Explore Boundary Conditions:
- Modify the boundary conditions and observe their impact on the solution.
- For example, try using different Dirichlet or Neumann conditions at the boundaries.

Cylindrical and Spherical Geometries¶

In cylindrical and spherical coordinates, the diffusion term takes the following forms:

\frac{1}{r}\frac{\partial}{\partial r} \left (r\, \frac{\partial c}{\partial r} \right), \text{ and } \frac{1}{r^2}\frac{\partial}{\partial r} \left (r^2\, \frac{\partial c}{\partial r} \right)

(3)

The general form of the diffusion term in these geometries can be expressed as:

\frac{1}{r^\nu}\frac{\partial}{\partial r} \left (r^\nu \, \frac{\partial c}{\partial r} \right),

(4)

where $\nu = 0$ : Cartesian coordinates, $\nu = 1$ : Cylindrical coordinates and $\nu = 2$ : Spherical coordinates. This $\nu$ dependence arises from the geometry of the system and can be derived using Gauss’s theorem applied to an infinitesimally thin cylindrical ring or spherical shell, where $r^\nu$ accounts for the surface area. In the PyMRM function construct_div a nu parameter with value 0, 1 or 2 can be provided.

Stationary First Order Reaction in a Spherical Particle¶

This is code for the stationary diffusion-reaction inside a spherical particle:

import numpy as np
import matplotlib.pyplot as plt
from pymrm import construct_grad, construct_div, construct_coefficient_matrix, non_uniform_grid
import scipy.sparse.linalg as spla

num_r = 20 # Number of grid points in x direction	
R = 1.0 # Length of the domain in x direction
D = 1.0 # Diffusion coefficient
k = 1000.0 # Reaction coefficient
c_b = 1.0 # Boundary condition at x=0
r_f = np.linspace(0, 1, num_r + 1) # r grid points
#dr_large = 0.1*R
#r_f = non_uniform_grid(0, R, num_r+1, dr_large, 0.75)
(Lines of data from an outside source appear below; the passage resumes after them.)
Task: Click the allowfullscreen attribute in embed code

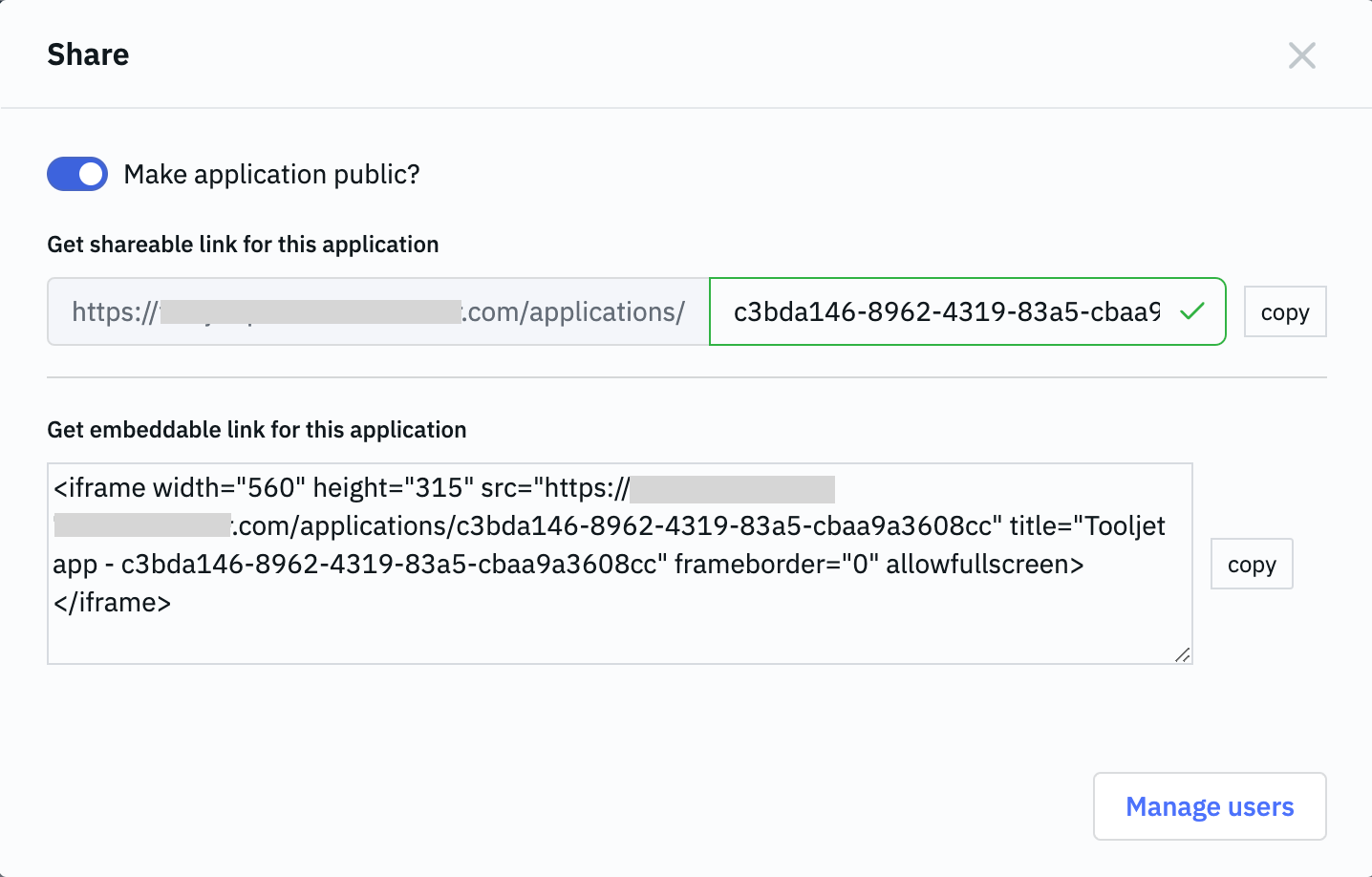Action: tap(983, 565)
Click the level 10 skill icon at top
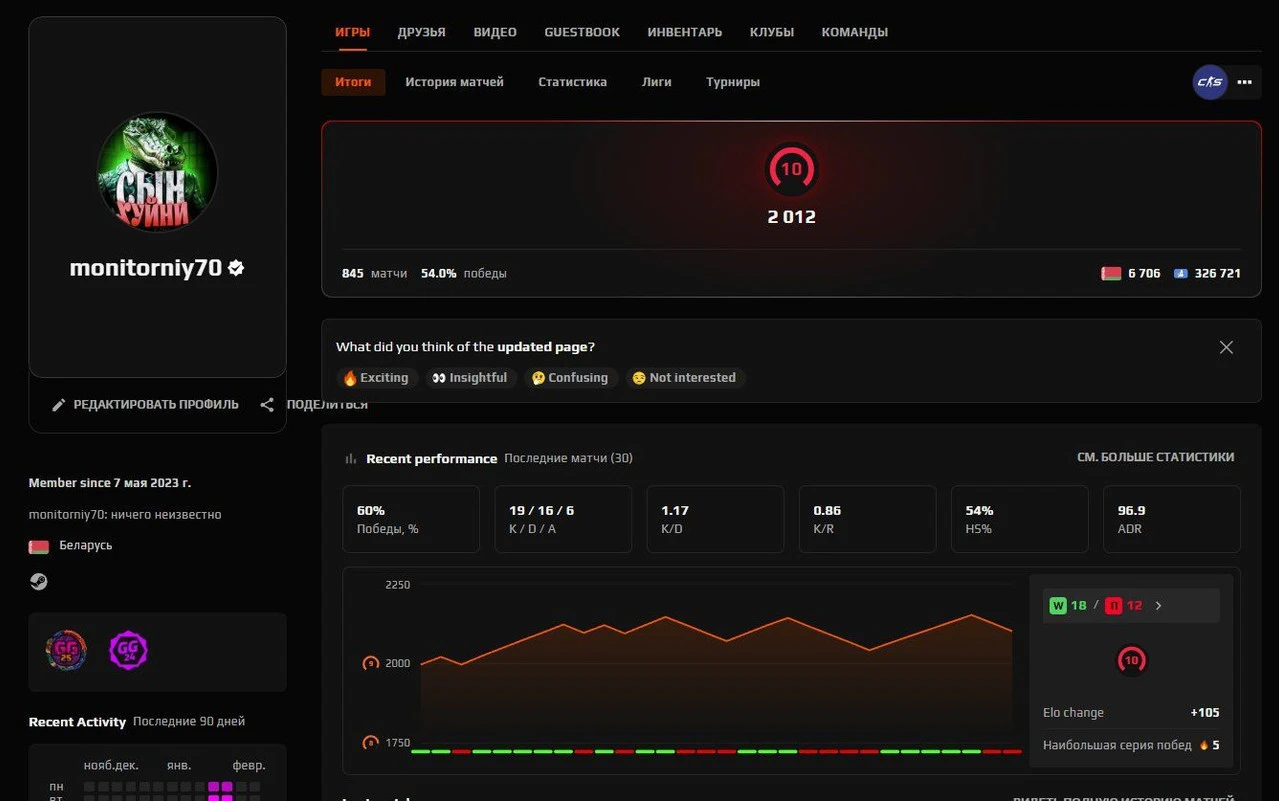This screenshot has height=801, width=1279. 791,170
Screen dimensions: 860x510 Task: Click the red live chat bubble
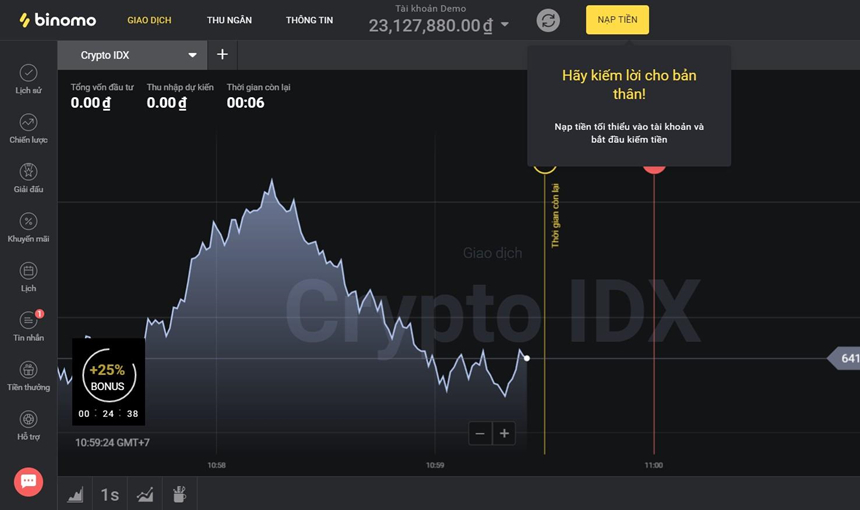pyautogui.click(x=28, y=482)
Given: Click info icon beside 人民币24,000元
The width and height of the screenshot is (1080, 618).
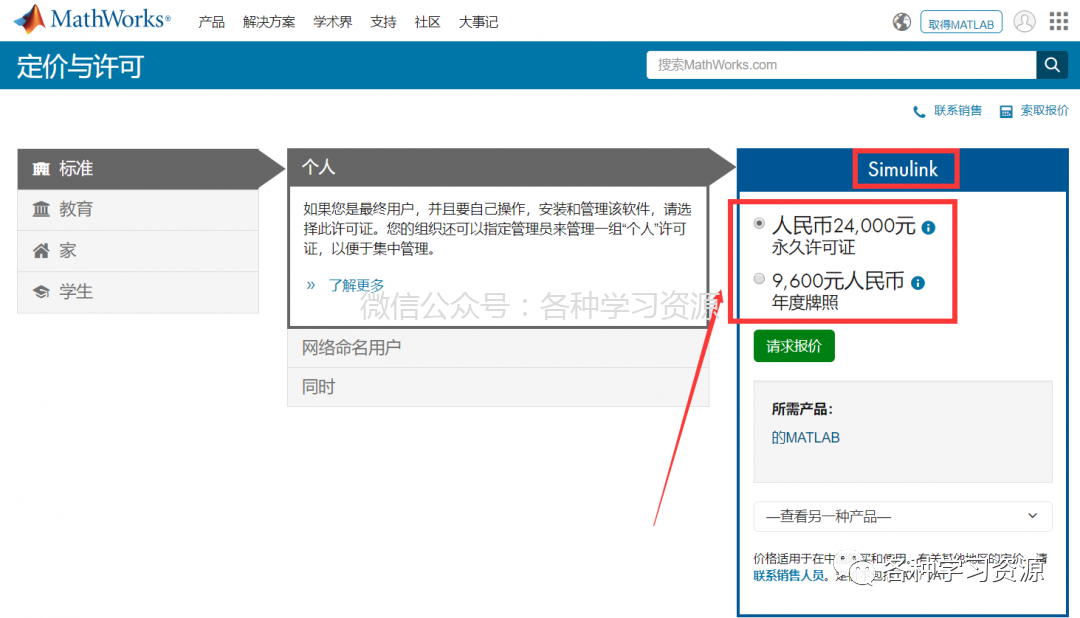Looking at the screenshot, I should 928,227.
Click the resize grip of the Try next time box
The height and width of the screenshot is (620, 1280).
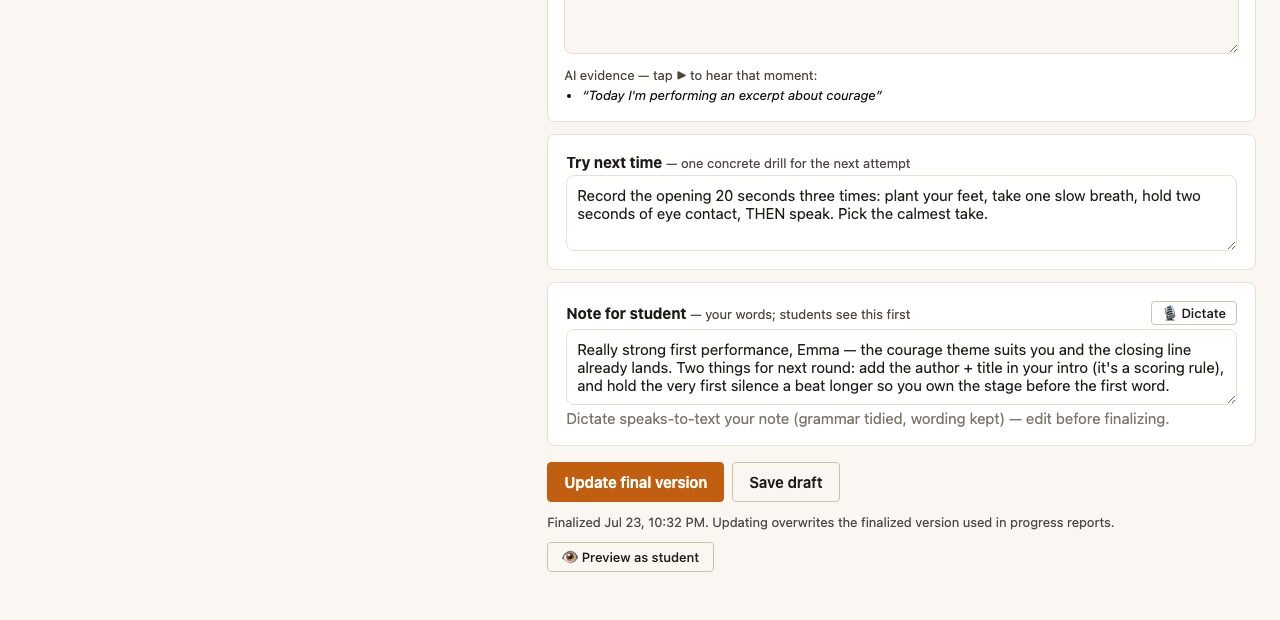[x=1231, y=245]
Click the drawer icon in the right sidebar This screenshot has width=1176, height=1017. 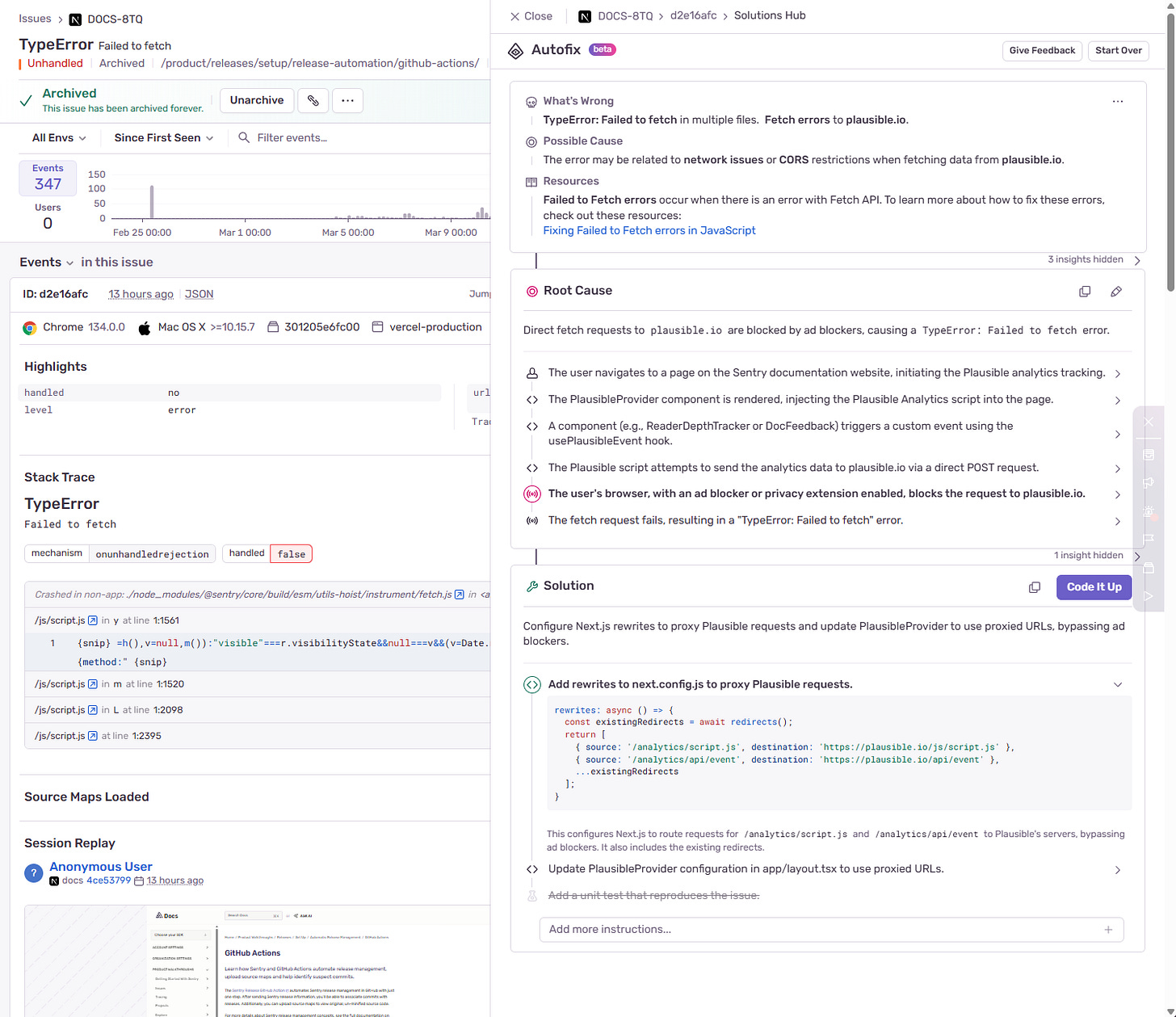pyautogui.click(x=1149, y=455)
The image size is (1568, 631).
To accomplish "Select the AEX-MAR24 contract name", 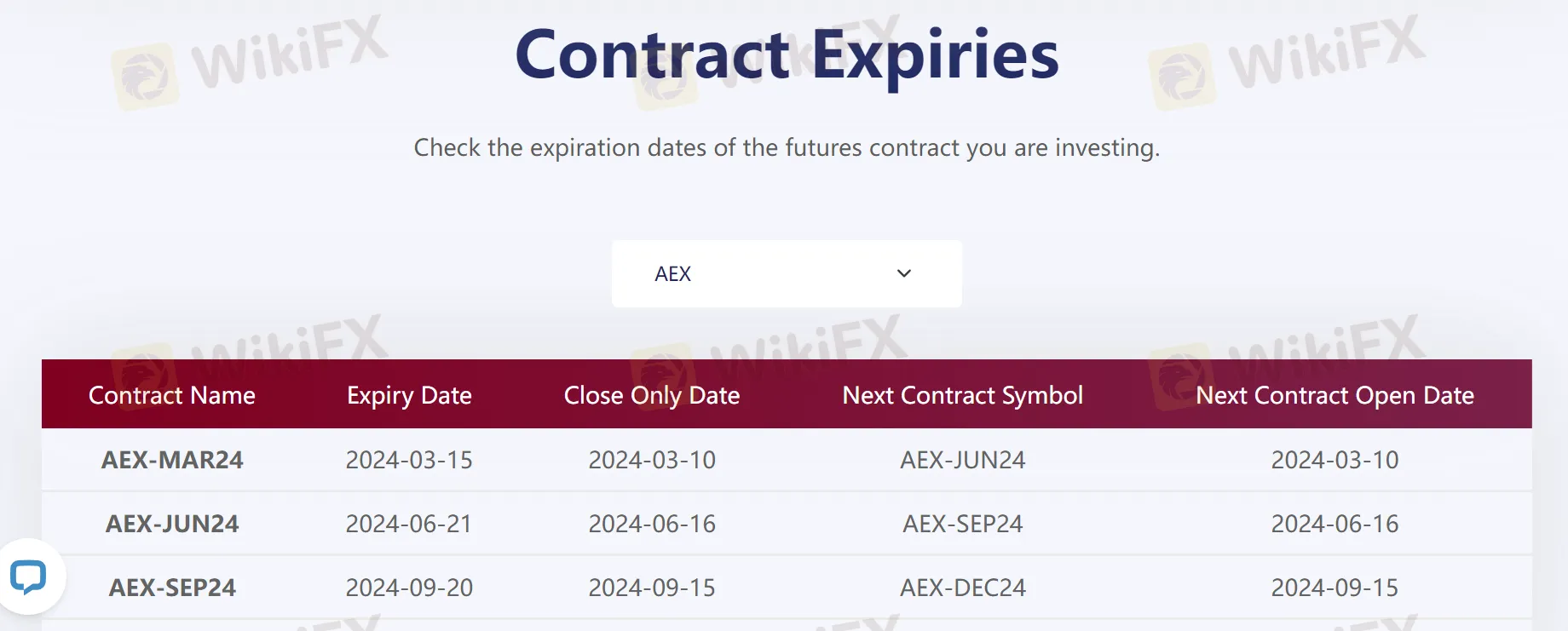I will [172, 460].
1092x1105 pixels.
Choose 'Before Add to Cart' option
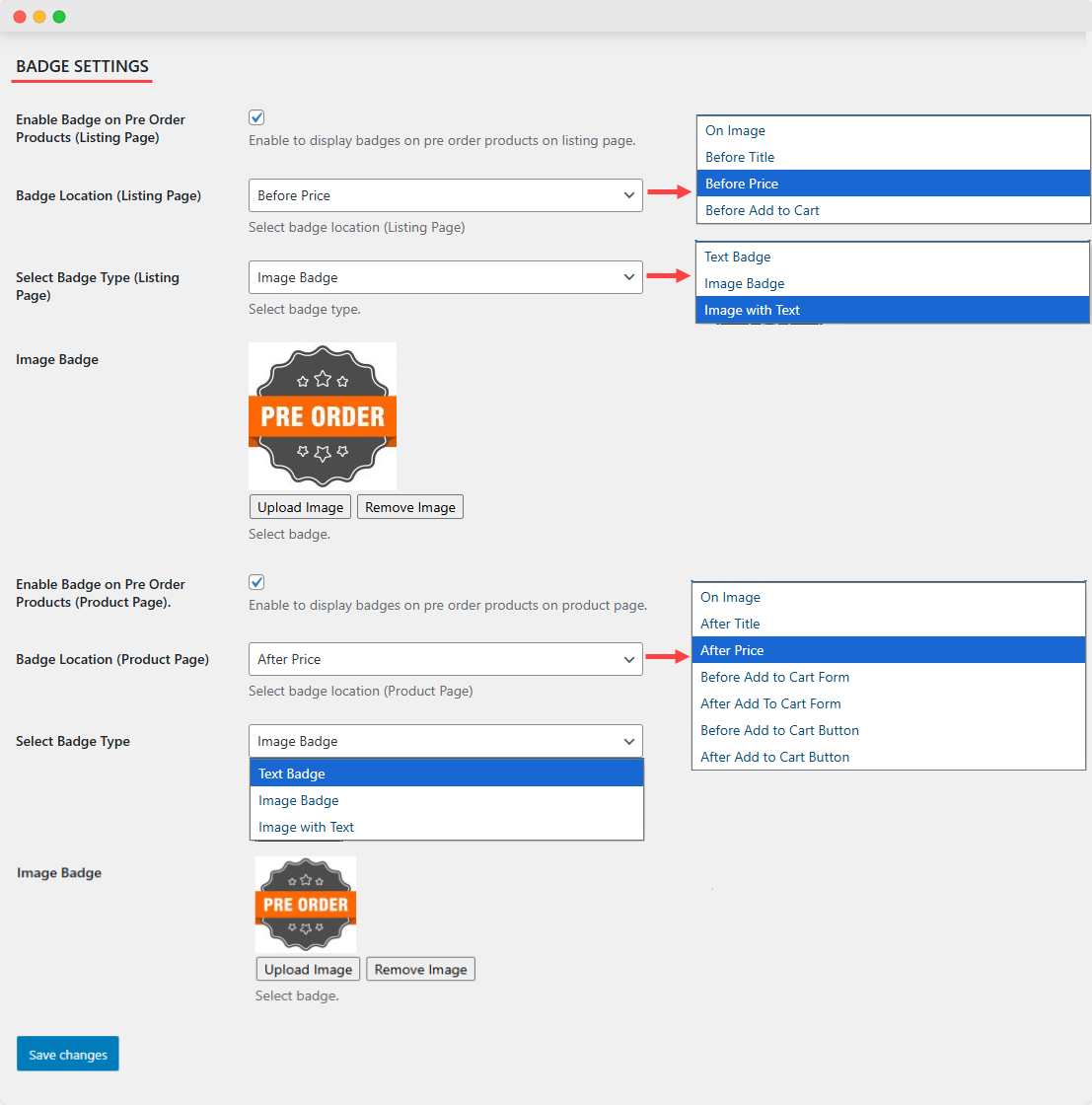click(x=762, y=210)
r_c = 0.5*(r_f[1:] + r_f[:-1]) # x cell centers

bc = ({'a':1, 'b':0,'d':0}, # Neumann boundary condition
      {'a':0, 'b':1,'d':c_b}) # Dirichlet boundary condition

# Construct the coefficient matrix
k_mat = construct_coefficient_matrix(k, shape=(num_r,))

# Construct the gradient and divergence matrices
grad_mat, grad_bc = construct_grad((num_r,), r_f, r_c, bc)
div_mat = construct_div((num_r,), r_f, nu=2)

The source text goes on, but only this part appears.